企業社会は極端な「短期主義」病に侵されている。長期思考の点から見ると、企業ほど最悪の場所はない。
では、企業リーダーは何をすべきか。英食品・日用品大手ユニリーバなど、四半期決算を撤廃した企業もある。賞与を環境保護的なパフォーマンスに連動させる企業もある。だが、もっと徹底的な措置が必要だ。立派なパーパス(存在意義・目的)を口にしながら、サステナビリティ(持続性)のための予算を削ったり、撤廃したりする企業は多い。事業自体を根本から変えることが重要だ。
「未来は植民地化されている」
──「最も大きなサイレント・マジョリティ」は未来の世代であり、「未来は植民地化されている」という強い言葉を使っていますね。私たちがどのように資源を使い、河川を汚し、プラスチックを海に廃棄し、CO2を排出するかが、未来の世代の生活に影響する。私たちは未来の世代をコントロールしており、彼らはまだ小さいか生まれていない無力な存在だ。この極度の「無力感」を「植民地化」という言葉に込めた。
私たちの子どもや孫は、私たちを、CO2排出や経済成長・株主価値の果てなき追求を行った世代だと評するだろう。人々は、経済が生物界のサブシステム(下位)であることを認識していない。
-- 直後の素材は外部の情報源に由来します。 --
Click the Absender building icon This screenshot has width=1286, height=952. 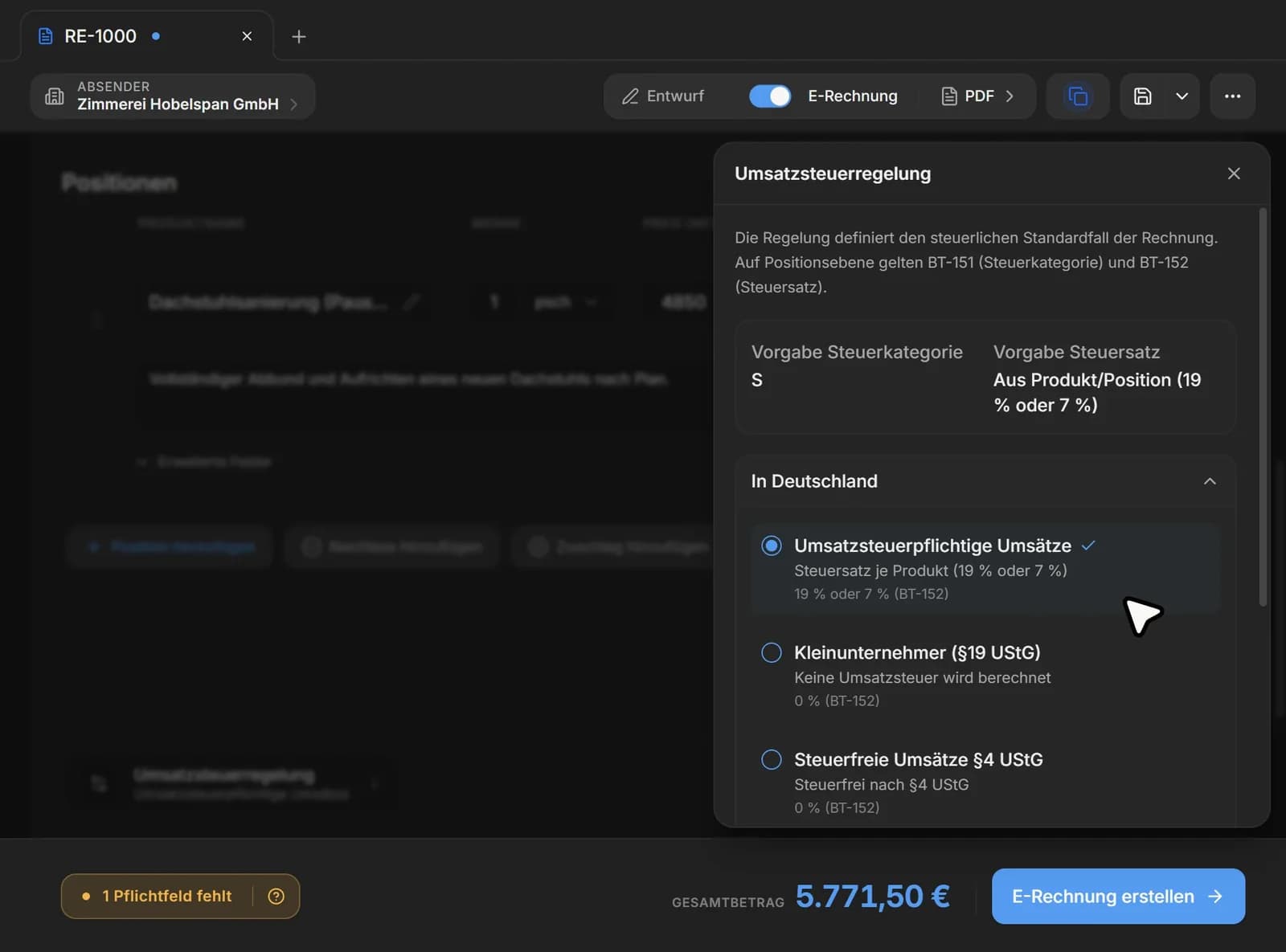point(55,96)

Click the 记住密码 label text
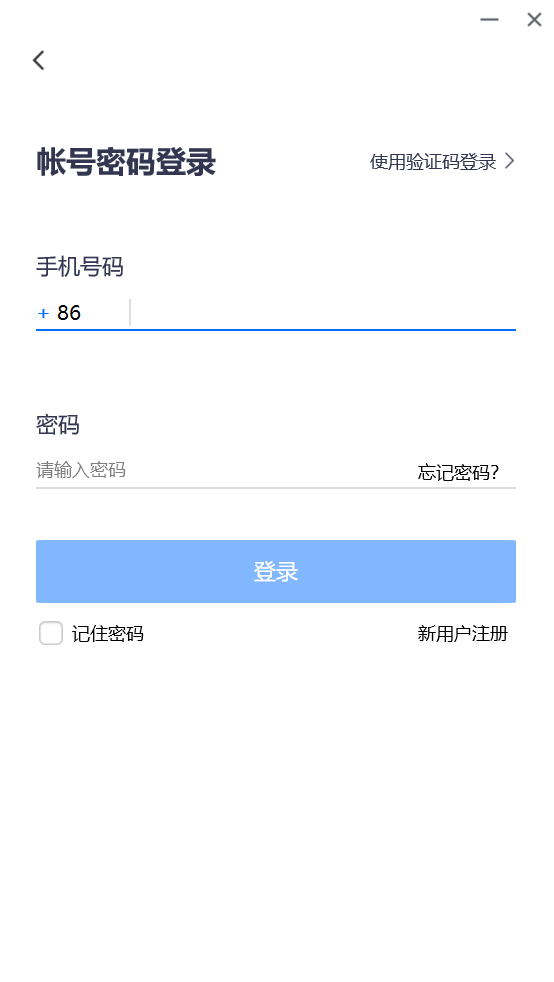click(x=108, y=634)
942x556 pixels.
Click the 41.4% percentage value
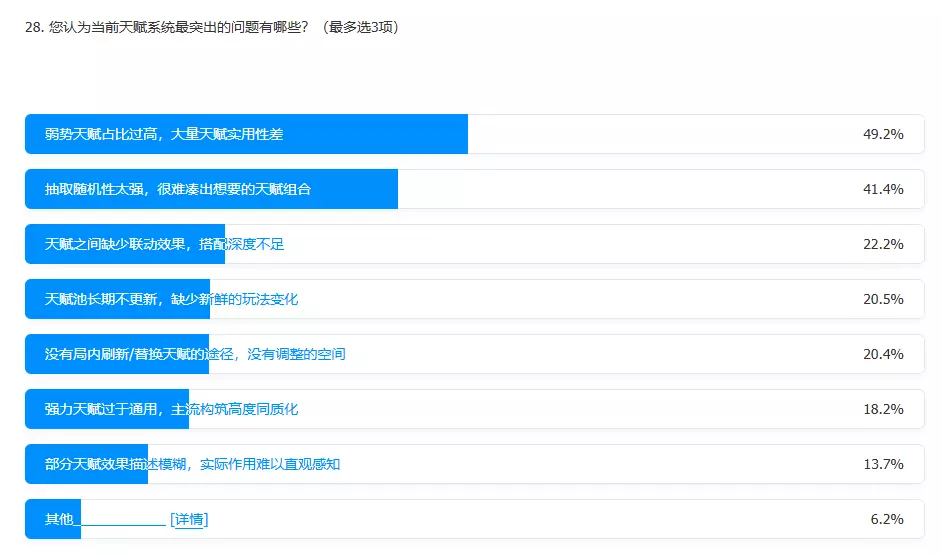pos(883,189)
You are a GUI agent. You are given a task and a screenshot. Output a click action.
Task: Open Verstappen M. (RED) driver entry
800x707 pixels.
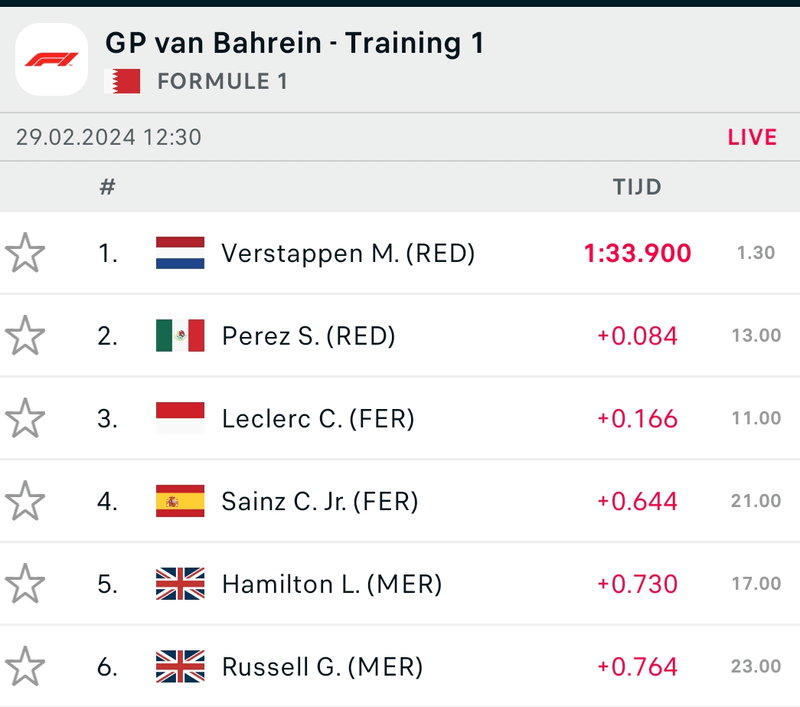tap(348, 253)
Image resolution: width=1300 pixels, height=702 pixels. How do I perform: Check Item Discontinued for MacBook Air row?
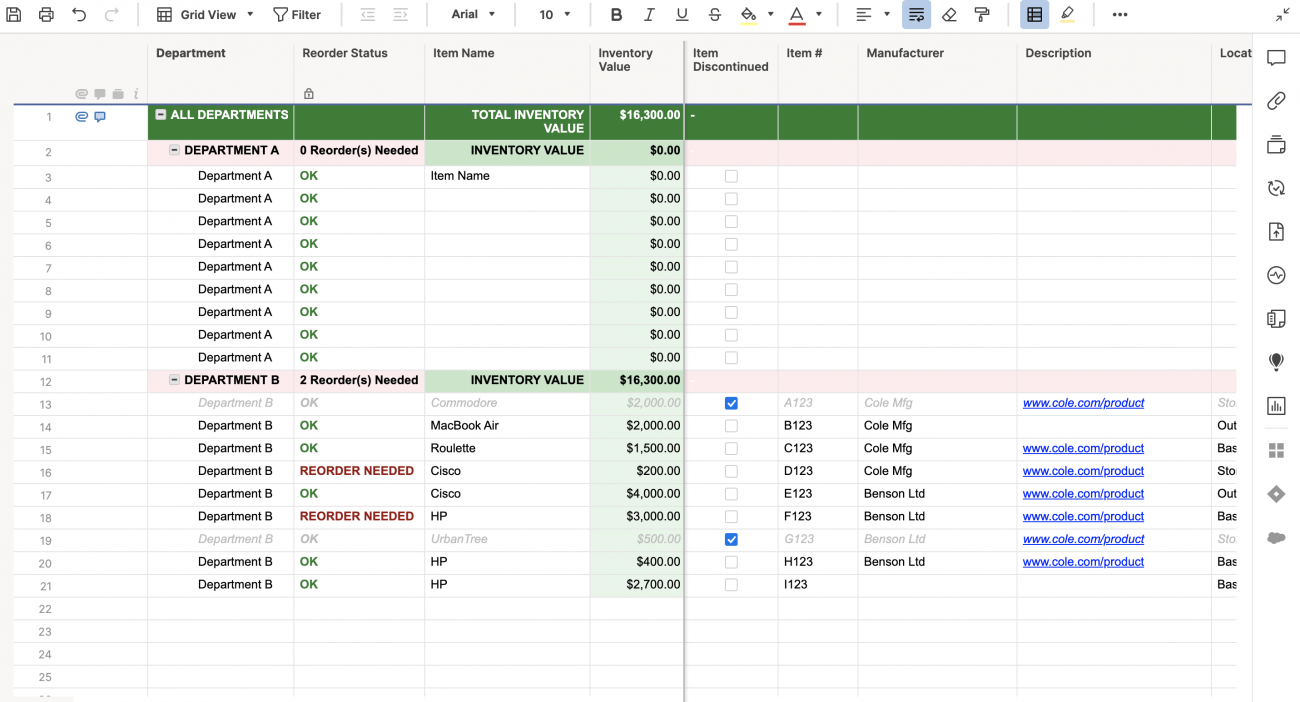731,426
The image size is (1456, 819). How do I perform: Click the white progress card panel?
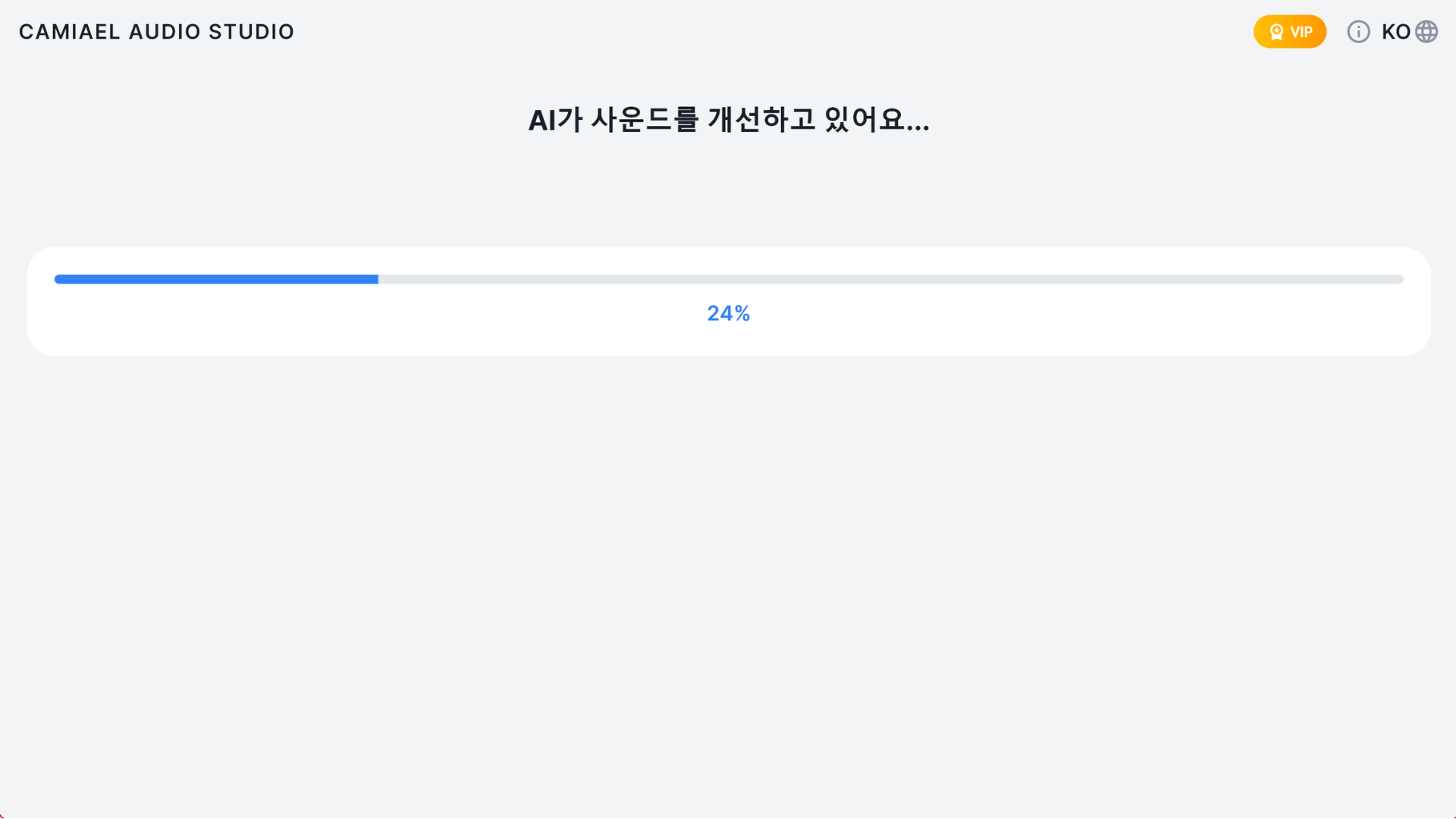(728, 300)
──「よき祖先になることは、難易度の高い課題」と指摘していますね。なぜ難しいのでしょう?
脳には、私が「マシュマロ脳」と呼ぶものと「どんぐり脳」と呼ぶものがあり、人間は、そのせめぎ合いのなかで生きている。マシュマロ脳は、目先の報酬や満足感という短期思考を意味する。一方、どんぐり脳は、将来の計画を立てるといった長期思考のことだ。
企業も、異なる時間軸のなかで葛藤している。進歩的な経営者は何十年単位のスパンで物事を考えるかもしれないが、納品や金融市場の混乱への対策など、短期的サイクルでの対応も必要だ。つまり、どんぐり脳にフォーカスして長期思考を駆使することは、人間にとって「難題」なのだ。
とはいえ、非常に多くの建築やデザイン、公共政策などが「大聖堂思考」という長期的ビジョンの下で築かれている。例えば、宮城県の女川原子力発電所は東日本大震災の津波にも耐えたが、高い防潮堤や主要施設を高台に築いたおかげだといわれている。エンジニアのメンタリティに、遠い将来を見据えた大聖堂思考が見て取れる。
──そうした長期プログラムから、現代人は何を学ぶべきでしょう?
「徳川家の森の植林整備」や欧州連合(EU)の創設など、さまざまな長期計画をまとめた表「人類の歴史にみる長期計画」を書籍に掲載した。そこから読み取れるのは、科学やインフラ、公共政策、都市計画などにおける人類の進歩だ。
また、世界保健機関(WHO)の創設も日本経済の再建も、第2次世界大戦という「危機」を経て起こった。時として、危機は迅速な変革を促す。
ひるがえって私たちは、コロナ禍という「変革の機会」を生かせなかった。大半の国々の政府は依然として、「経済成長」という従来の発想から抜け出ていない。一方、「脱成長経済」や「循環経済(サーキュラーエコノミー)」という考え方が普及してきたのも確かだ。次の危機が変革のチャンスだ。